**WHAT TO DO**
Scan the entries that follow for the word "computer", then report every line in which it appears.
GIVEN INFORMATION section start
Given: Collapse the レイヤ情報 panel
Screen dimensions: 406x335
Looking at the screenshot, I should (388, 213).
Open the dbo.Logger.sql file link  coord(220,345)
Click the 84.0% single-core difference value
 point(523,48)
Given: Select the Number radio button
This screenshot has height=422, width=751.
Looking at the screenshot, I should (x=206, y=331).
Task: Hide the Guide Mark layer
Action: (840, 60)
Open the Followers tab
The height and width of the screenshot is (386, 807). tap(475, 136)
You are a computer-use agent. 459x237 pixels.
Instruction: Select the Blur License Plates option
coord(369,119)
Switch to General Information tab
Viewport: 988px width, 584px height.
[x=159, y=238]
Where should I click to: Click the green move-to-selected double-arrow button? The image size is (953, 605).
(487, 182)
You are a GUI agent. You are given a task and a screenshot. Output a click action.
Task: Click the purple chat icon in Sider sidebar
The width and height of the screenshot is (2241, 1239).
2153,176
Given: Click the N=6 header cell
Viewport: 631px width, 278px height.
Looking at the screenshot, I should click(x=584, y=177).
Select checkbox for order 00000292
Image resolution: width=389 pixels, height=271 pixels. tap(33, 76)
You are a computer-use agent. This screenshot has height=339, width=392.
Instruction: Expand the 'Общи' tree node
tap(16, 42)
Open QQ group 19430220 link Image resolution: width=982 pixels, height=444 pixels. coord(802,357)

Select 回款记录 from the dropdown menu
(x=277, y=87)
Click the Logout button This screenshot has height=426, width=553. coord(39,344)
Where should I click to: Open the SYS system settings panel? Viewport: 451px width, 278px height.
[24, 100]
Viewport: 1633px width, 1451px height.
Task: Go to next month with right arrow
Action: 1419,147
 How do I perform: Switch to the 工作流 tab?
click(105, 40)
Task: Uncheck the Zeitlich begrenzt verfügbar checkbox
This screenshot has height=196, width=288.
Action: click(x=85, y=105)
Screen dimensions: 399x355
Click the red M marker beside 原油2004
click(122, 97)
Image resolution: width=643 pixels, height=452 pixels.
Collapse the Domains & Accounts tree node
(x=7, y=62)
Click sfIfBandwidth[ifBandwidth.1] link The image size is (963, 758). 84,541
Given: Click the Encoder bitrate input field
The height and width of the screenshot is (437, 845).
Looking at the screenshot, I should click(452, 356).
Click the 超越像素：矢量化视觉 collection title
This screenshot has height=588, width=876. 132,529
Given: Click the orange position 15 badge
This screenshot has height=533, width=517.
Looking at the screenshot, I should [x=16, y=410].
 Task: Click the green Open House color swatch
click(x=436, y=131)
GIVEN INFORMATION section end
**EXERCISE RESPONSE**
You are a computer-use agent. 459x237 pixels.
You are a computer-use agent. This screenshot has height=339, width=392.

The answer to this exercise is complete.